This morning I listened to a program on CBC Radio that piqued my interest – the piece was titled, “Is the Internet making us stupid?”. It featured an interview with Nick Carr, who discussed his article last year in Atlantic Monthly called “Is Google making us stupid?” . Carr argues that the Internet is great for delivering short, quick, snippets of information that appeal to a basic biological need to constantly moniter our environment for novelty and pay attention to new bits of information. His explanation for this biological need was adaptive – essentially, this need has been hardwired into us through natural selection in response to the need ancestrals humans had to make quick, often life-or-death decisions in the face of environmental adversity.
Carr goes on to suggest that the kind of quick scanning for information we do when searching and reading on the Internet is actually changing the way we process information neurologically. He points to anecdotal reports from himself and others who no longer feel able to sit and read, to concentrate, to lose themselves, or become immersed for lengthy periods of time. Carr fears that these abilities, if not exercised, will be lost.

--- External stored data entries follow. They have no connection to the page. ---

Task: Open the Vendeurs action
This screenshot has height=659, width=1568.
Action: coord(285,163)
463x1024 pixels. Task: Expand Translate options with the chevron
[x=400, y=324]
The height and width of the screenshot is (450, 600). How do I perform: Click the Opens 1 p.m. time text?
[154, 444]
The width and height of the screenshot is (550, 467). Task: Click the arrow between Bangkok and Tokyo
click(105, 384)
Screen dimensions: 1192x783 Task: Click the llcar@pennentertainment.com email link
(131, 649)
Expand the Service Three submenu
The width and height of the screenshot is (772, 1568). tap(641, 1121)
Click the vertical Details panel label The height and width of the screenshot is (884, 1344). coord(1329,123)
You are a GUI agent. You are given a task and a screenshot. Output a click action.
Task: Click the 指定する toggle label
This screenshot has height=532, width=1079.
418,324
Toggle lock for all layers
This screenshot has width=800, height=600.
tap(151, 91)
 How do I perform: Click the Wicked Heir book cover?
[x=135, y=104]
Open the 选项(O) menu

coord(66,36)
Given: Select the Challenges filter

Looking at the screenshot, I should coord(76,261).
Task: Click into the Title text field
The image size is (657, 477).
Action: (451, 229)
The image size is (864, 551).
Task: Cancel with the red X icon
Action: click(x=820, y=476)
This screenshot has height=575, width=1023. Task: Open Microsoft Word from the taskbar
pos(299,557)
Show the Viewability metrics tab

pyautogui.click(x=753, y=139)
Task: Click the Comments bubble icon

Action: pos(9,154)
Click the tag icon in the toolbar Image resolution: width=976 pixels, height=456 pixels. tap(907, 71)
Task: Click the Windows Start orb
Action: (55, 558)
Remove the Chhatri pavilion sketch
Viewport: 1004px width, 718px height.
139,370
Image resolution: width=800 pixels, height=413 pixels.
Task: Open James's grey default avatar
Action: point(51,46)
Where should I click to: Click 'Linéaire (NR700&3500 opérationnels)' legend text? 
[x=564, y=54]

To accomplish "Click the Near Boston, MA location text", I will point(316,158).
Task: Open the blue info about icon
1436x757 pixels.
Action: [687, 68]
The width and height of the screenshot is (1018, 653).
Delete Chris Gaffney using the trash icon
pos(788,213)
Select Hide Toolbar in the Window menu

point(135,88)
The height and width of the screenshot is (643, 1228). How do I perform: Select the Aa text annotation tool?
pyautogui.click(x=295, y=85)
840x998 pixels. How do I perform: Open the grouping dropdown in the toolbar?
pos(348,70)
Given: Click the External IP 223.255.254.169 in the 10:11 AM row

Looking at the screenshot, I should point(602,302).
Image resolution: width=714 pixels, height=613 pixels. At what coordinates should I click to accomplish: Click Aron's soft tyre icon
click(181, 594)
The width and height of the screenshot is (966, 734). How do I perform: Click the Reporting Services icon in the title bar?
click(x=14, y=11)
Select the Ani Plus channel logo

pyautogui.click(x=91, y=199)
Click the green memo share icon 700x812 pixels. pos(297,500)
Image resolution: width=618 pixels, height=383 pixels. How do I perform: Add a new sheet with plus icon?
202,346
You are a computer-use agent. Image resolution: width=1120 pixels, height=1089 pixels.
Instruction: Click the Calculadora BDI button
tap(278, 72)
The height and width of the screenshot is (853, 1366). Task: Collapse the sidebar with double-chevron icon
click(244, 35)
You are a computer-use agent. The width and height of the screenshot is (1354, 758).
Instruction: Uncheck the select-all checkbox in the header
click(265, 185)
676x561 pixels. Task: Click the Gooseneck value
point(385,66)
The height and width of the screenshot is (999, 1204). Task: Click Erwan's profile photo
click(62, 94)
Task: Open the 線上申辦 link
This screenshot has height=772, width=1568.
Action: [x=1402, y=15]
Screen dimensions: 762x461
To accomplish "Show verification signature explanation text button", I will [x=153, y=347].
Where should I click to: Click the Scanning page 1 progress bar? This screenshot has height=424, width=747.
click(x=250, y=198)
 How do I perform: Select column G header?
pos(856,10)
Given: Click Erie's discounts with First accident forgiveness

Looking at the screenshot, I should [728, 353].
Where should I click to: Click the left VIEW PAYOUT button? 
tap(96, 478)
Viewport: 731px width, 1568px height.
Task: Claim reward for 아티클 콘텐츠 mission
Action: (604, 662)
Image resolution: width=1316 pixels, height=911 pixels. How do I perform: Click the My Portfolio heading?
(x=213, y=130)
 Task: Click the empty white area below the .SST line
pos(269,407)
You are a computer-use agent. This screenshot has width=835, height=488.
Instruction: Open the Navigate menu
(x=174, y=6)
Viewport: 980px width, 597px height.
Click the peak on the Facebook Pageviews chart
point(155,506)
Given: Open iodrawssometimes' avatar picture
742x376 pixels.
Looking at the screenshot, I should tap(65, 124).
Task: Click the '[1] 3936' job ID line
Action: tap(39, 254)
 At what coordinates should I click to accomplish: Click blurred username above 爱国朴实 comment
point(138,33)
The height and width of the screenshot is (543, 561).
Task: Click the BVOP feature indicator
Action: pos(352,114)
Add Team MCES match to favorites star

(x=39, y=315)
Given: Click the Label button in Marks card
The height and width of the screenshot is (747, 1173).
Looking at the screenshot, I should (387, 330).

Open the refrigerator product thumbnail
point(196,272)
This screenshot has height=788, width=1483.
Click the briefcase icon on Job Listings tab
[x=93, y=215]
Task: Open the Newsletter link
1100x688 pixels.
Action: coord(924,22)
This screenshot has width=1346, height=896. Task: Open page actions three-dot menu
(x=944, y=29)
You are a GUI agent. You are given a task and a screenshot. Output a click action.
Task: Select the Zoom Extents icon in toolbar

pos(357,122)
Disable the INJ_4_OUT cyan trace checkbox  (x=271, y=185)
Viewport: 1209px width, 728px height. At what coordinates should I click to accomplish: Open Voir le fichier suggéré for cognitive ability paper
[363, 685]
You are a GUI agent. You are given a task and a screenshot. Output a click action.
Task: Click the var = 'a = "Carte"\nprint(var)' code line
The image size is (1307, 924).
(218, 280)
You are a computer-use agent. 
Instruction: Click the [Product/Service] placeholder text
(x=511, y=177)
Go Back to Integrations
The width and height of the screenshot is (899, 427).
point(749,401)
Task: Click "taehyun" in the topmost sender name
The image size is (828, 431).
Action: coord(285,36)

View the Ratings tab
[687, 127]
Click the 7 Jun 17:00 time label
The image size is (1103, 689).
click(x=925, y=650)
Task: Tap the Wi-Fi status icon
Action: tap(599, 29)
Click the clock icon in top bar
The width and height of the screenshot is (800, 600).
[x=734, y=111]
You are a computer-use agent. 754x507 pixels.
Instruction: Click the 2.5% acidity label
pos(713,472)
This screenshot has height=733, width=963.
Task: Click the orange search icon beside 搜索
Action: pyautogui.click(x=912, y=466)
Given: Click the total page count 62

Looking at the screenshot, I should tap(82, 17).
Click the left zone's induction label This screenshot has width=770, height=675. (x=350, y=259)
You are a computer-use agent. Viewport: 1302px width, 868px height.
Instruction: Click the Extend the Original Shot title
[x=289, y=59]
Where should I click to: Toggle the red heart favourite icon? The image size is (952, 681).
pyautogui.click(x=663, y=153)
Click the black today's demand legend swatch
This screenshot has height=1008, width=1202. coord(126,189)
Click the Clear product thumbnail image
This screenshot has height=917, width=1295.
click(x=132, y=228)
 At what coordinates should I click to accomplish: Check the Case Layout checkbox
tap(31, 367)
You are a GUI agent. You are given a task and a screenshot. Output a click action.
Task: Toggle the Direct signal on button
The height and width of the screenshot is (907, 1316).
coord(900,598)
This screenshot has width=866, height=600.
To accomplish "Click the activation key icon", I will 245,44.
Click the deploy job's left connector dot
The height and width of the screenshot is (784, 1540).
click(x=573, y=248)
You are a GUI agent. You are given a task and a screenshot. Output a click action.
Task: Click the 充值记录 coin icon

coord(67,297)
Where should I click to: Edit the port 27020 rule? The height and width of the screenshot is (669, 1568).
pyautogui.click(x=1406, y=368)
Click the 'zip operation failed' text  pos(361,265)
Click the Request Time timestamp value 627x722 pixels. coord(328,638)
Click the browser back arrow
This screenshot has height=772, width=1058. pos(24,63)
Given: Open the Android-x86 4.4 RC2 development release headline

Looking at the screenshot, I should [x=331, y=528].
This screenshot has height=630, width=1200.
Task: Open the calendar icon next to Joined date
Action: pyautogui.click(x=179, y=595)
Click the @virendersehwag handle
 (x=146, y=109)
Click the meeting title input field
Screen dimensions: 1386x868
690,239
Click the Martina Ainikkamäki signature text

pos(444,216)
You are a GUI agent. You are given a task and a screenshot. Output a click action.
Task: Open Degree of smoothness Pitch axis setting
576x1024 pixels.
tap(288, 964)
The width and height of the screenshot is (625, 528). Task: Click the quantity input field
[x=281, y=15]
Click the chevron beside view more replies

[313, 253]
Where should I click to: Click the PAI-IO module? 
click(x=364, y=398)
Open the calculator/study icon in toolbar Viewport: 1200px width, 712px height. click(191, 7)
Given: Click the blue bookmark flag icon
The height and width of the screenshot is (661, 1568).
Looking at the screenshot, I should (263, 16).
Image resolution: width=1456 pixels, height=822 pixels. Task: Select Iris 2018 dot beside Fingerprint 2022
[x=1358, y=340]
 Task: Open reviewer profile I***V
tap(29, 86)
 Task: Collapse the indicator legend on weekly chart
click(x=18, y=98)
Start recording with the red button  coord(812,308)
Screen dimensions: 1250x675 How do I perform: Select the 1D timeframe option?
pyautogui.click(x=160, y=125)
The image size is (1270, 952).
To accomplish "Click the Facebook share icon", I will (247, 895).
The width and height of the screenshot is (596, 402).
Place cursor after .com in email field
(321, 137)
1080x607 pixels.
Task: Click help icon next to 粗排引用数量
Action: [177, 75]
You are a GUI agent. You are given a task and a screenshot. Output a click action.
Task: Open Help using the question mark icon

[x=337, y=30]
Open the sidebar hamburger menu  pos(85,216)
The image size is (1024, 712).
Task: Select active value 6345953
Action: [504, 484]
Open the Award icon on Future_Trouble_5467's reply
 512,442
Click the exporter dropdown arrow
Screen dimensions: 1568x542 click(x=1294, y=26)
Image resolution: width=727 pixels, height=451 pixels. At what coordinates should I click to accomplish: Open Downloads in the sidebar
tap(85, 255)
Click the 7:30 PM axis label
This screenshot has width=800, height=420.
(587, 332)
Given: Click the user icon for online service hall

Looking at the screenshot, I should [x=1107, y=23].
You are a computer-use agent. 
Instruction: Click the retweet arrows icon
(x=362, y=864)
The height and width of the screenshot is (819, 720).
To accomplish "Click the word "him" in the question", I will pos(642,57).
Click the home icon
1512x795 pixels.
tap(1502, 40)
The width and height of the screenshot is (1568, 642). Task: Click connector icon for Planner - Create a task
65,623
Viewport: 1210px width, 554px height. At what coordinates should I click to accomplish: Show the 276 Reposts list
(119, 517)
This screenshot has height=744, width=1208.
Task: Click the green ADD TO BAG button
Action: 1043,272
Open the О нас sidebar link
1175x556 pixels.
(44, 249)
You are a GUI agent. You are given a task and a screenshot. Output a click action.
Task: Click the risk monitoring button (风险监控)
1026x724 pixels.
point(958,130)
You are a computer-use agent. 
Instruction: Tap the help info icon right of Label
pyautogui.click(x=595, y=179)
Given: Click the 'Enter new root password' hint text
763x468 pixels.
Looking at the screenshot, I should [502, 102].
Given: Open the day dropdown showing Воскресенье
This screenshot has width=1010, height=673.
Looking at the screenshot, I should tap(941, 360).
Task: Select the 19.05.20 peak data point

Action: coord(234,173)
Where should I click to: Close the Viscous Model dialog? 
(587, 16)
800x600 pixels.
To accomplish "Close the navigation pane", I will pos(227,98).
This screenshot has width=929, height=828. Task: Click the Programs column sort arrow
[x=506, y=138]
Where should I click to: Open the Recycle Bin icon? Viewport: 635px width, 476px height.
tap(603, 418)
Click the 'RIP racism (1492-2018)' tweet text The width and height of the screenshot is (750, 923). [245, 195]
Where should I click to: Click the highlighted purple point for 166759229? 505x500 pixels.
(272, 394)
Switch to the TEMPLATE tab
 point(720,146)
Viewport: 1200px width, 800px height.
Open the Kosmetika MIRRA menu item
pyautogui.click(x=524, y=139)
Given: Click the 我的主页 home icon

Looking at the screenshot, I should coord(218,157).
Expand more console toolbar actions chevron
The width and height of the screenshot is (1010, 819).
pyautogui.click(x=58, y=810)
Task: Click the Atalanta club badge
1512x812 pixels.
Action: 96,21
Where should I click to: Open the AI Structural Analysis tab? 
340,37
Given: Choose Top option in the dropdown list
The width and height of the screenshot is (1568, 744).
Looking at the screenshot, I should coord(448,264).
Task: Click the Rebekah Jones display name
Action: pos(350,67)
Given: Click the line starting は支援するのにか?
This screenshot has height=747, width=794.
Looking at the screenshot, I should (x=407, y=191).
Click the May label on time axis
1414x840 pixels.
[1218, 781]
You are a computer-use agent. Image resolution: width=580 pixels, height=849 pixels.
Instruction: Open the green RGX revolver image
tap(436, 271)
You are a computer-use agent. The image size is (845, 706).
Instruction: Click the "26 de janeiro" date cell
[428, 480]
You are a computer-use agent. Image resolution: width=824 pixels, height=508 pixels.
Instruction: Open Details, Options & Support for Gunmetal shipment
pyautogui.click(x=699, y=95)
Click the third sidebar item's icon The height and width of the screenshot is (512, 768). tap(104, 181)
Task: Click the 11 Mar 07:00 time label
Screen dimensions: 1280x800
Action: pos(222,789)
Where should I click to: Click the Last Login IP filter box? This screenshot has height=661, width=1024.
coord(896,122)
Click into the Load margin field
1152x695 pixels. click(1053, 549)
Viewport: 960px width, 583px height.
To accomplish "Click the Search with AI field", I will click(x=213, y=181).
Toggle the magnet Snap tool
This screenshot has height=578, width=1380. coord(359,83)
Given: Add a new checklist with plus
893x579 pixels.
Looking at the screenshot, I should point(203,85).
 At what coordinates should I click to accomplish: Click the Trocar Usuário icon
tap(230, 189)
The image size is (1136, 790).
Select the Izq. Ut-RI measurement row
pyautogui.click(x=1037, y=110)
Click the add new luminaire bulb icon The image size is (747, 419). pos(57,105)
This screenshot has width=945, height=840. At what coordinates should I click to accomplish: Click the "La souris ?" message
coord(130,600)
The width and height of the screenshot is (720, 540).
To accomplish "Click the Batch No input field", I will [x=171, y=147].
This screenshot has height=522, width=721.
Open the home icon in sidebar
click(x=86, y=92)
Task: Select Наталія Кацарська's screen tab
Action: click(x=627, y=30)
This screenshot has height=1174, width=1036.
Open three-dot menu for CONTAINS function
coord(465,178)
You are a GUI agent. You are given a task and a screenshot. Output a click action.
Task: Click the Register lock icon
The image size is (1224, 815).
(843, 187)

So much of what we need and want now exists on the net: writing, reading, calendar-keeping, journalling, entertainment, communicating, networking, buying, selling, sex, gambling . . . . and more. Carr argues that we use our computers to do all of these things all of the time – simultaneously. This division of attention, focus, and concentration, he believes, is reshaping us neurologically. It’s creating brains that are perfectly designed for twitter.
Wether or not Carr’s fear are well-founded will be addressed by cognitive scientists. Let’s hope they have the attention span to find out the answers.